| WRITTEN REQUEST |
Reproduce verbatim the rows between the line containing "Карта сайта (14, 2564)" and the line containing "Adventure Park Calendar [menuitem] (447, 87)", inclusive. Omit the pictures.

| RECORDS SHOWN |
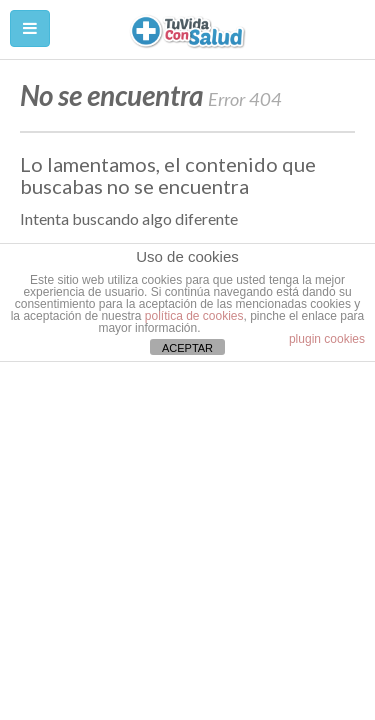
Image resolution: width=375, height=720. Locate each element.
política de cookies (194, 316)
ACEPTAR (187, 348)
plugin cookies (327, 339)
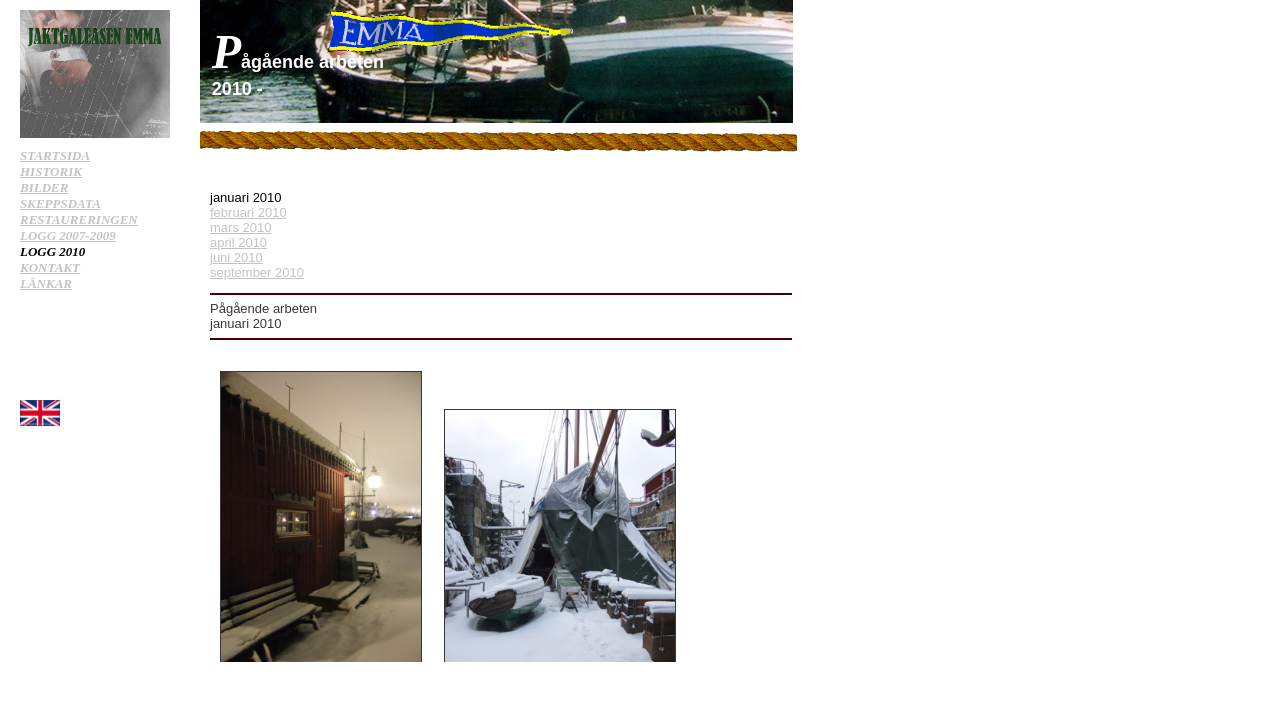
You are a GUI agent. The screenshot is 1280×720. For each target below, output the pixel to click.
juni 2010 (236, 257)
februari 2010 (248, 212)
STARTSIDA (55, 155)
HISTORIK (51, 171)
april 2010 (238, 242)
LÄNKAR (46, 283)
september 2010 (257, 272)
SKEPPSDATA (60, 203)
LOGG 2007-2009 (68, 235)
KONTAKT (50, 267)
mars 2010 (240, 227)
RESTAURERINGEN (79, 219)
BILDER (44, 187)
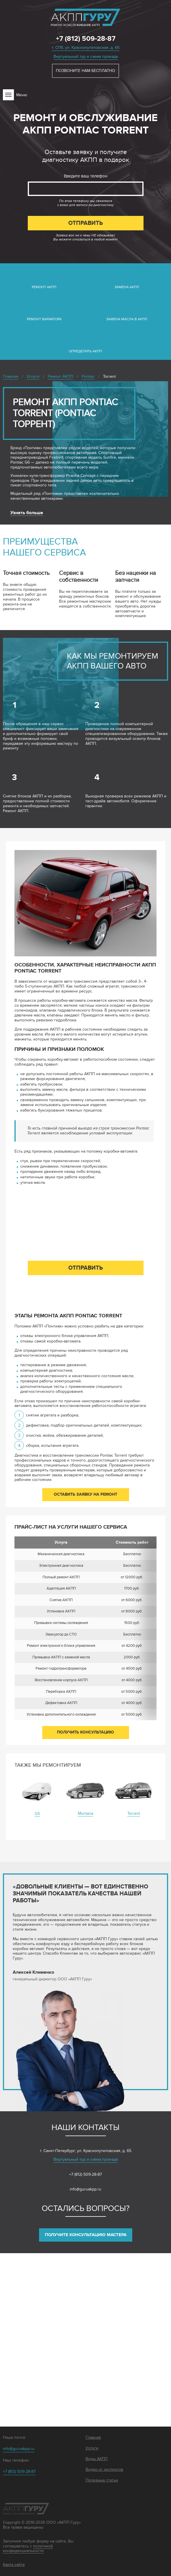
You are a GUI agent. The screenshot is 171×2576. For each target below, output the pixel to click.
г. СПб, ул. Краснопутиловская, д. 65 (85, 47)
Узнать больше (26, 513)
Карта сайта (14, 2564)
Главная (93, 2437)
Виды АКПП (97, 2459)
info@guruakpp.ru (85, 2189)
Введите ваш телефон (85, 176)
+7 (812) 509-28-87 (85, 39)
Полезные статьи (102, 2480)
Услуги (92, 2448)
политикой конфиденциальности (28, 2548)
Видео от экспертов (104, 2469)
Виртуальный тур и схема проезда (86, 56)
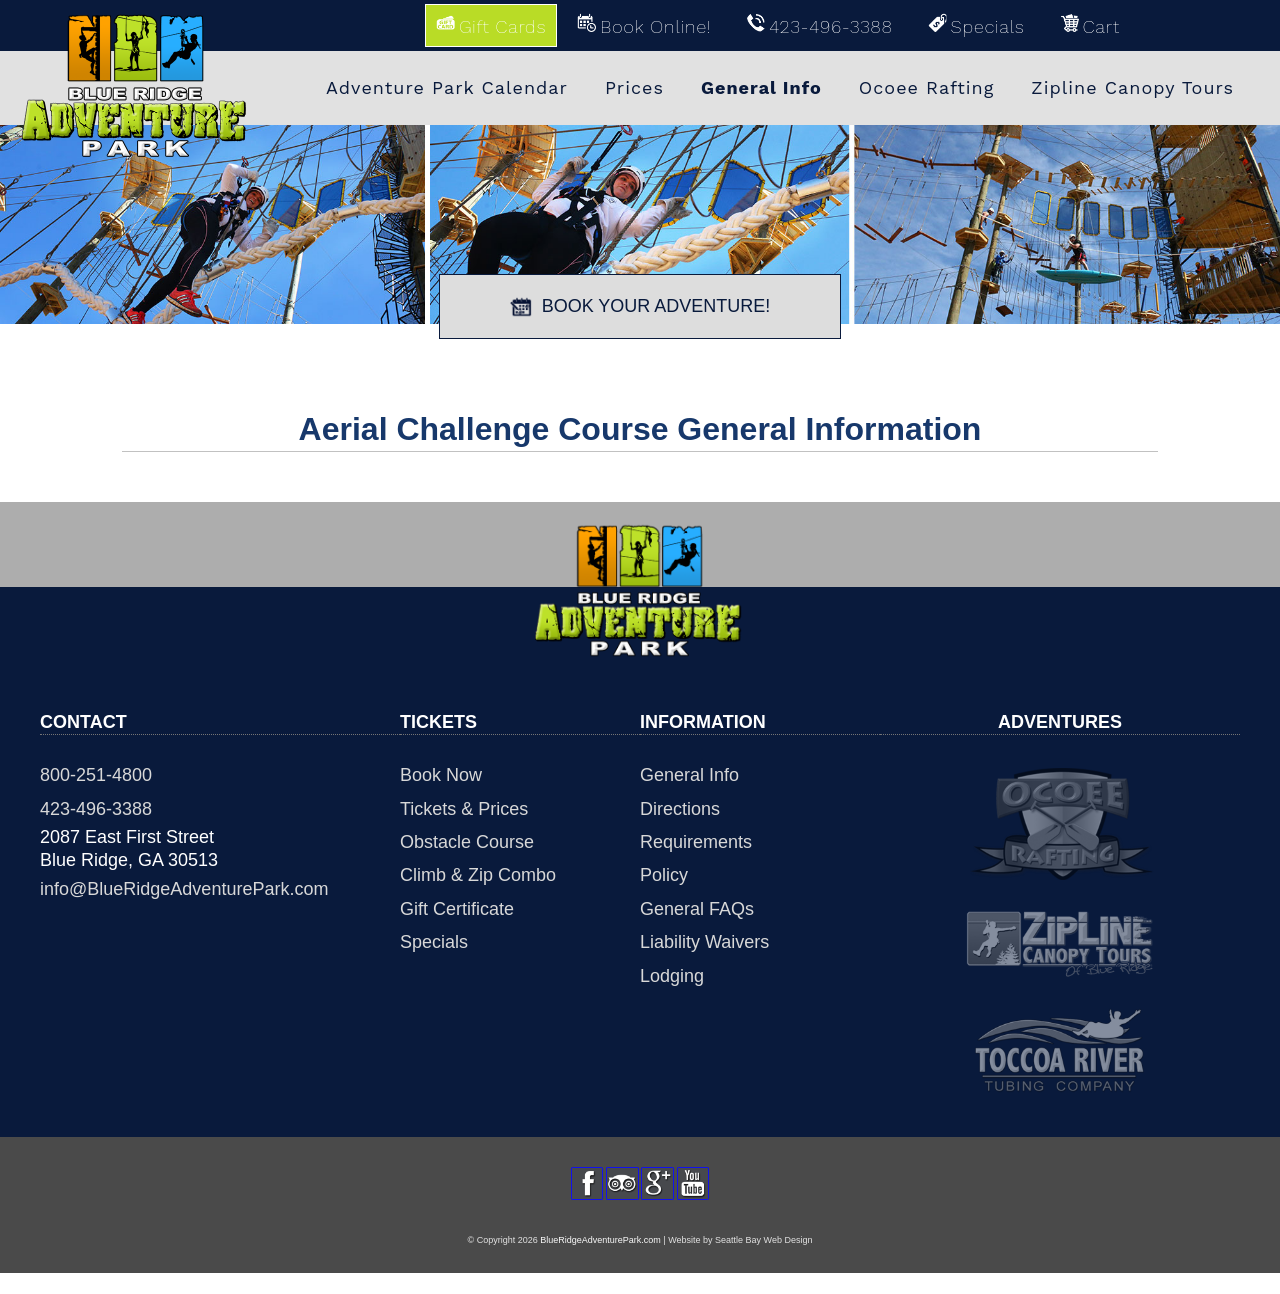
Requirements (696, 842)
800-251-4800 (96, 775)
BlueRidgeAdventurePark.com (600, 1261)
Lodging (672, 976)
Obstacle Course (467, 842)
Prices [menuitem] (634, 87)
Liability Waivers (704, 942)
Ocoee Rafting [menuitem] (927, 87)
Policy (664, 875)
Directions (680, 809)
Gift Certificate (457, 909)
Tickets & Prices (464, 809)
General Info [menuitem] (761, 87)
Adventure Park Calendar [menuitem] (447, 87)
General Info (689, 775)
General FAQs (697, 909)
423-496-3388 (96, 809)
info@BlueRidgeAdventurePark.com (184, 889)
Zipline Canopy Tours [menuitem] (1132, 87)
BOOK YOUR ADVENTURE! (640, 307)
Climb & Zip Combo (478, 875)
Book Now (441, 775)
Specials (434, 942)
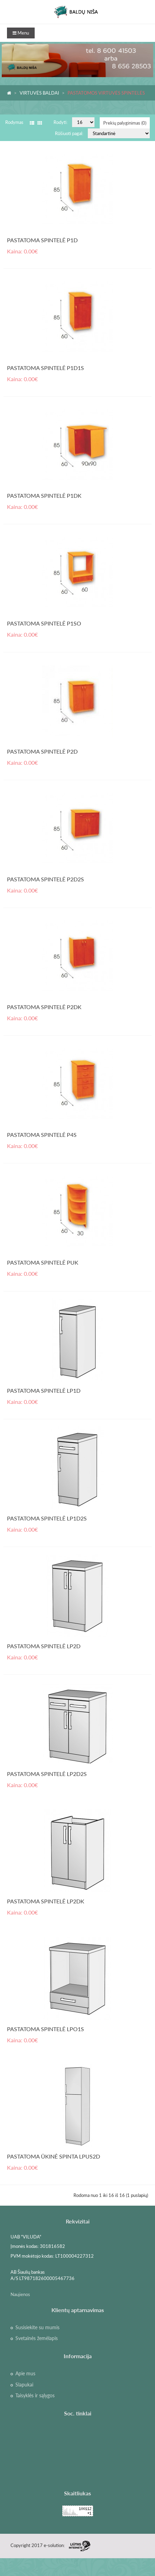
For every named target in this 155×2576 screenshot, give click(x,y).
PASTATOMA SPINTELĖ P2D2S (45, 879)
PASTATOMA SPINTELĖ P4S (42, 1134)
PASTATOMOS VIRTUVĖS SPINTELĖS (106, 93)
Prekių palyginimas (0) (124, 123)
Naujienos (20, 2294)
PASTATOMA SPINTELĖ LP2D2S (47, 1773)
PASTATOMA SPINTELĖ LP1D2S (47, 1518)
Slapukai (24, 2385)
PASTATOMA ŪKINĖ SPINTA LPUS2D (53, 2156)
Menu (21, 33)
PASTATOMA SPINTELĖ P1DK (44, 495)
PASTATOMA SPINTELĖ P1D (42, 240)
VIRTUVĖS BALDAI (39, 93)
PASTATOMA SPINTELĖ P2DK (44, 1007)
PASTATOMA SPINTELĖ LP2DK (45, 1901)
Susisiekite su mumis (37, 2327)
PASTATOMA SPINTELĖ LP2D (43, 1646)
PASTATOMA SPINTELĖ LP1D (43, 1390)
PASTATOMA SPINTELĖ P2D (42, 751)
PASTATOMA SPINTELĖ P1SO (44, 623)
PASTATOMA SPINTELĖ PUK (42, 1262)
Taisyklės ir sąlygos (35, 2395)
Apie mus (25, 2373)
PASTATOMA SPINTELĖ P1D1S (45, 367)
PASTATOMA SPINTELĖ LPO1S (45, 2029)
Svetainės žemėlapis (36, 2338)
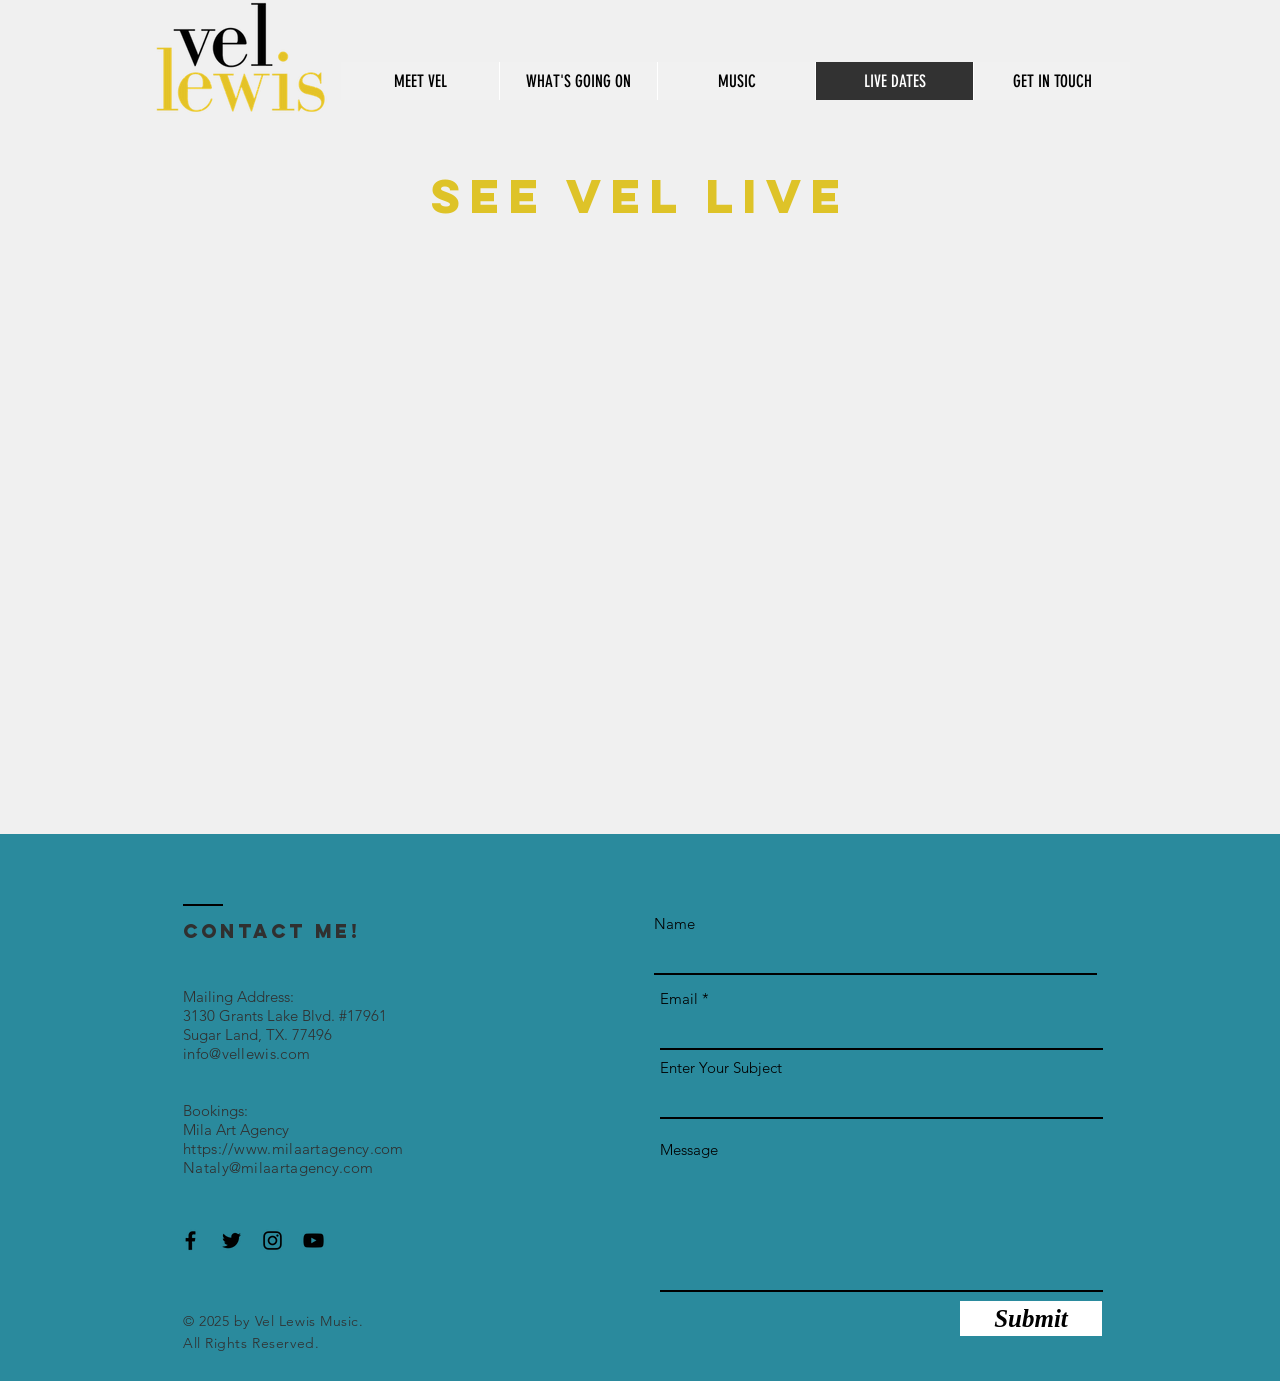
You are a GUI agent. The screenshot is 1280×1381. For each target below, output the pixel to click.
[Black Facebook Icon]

| COMPLETE OUTPUT |
Карта сайта (14, 2564)
Главная (93, 2437)
Виды АКПП (97, 2459)
info@guruakpp.ru (85, 2189)
Введите ваш телефон (85, 176)
+7 (812) 509-28-87 (85, 39)
Полезные статьи (102, 2480)
Услуги (92, 2448)
политикой конфиденциальности (28, 2548)
Видео от экспертов (104, 2469)
Виртуальный тур и схема проезда (86, 56)
Requirements (696, 842)
800-251-4800 (96, 775)
BlueRidgeAdventurePark.com (600, 1261)
Lodging (672, 976)
Obstacle Course (467, 842)
Prices [menuitem] (634, 87)
Liability Waivers (704, 942)
Ocoee Rafting [menuitem] (927, 87)
Policy (664, 875)
Directions (680, 809)
Gift Certificate (457, 909)
Tickets & Prices (464, 809)
General Info [menuitem] (761, 87)
Adventure Park Calendar [menuitem] (447, 87)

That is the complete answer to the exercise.